So said our pediatrician to a friend of mine regarding her three-year-old son's apparent obsession with his little penis.
Skip to our house, two nights ago, just as the boys had cleared the table and were sitting down to dessert. K was at his place and ready to dig in when TZ arrived in the kitchen, smirking. "Lookit!" he said, and pulled up his shirt to reveal his penis dangling over the waistband of his sagging pants. This is a trick that K discovered a few weeks ago, one day at the store as he waited for me to make a purchase. As a baby and a toddler, TZ never really used his, er, equipment as a plaything, but K is constantly finding new ways to enjoy his.
"Ah," said I, "Just like K," and indulged him with a half-laugh. "Now pull your pants up and sit down for your dessert."
Riiiight.
Instead, TZ waddled into the dining room and showed a delighted K what he had done. Within seconds, K's penis was out, too, and the two of them were shrieking with laughter, and hootin' and hollerin' and carryin' on, as one of my Southern sister-in-law's Southern bridesmaids once said, like all get out.
Brainy, liberal, I-understand-my-boys me tried to let them have their fun, but a few seconds later, control-freak, why-can't-they-be-more-like-girls me could stand it no longer and started trying to get them to behave. Another few seconds of ineffectual admonishments, and I finally shouted, "Okay, that's enough. I'm coming to the table now, and if I see a penis, I'm going to eat your treats."

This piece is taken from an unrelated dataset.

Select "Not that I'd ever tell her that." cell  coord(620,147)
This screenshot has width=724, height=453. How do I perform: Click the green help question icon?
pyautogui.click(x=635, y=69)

Even as I said it, I marveled at how absurd it sounded. They tucked themselves back into their pants in a hurry as I approached the table, and I half wondered what weird sexual lesson they would learn from this moment and reveal to their therapists in the future. But they kept giggling, and I had to join them. "You two are a couple of goofballs," I told them. No pun intended.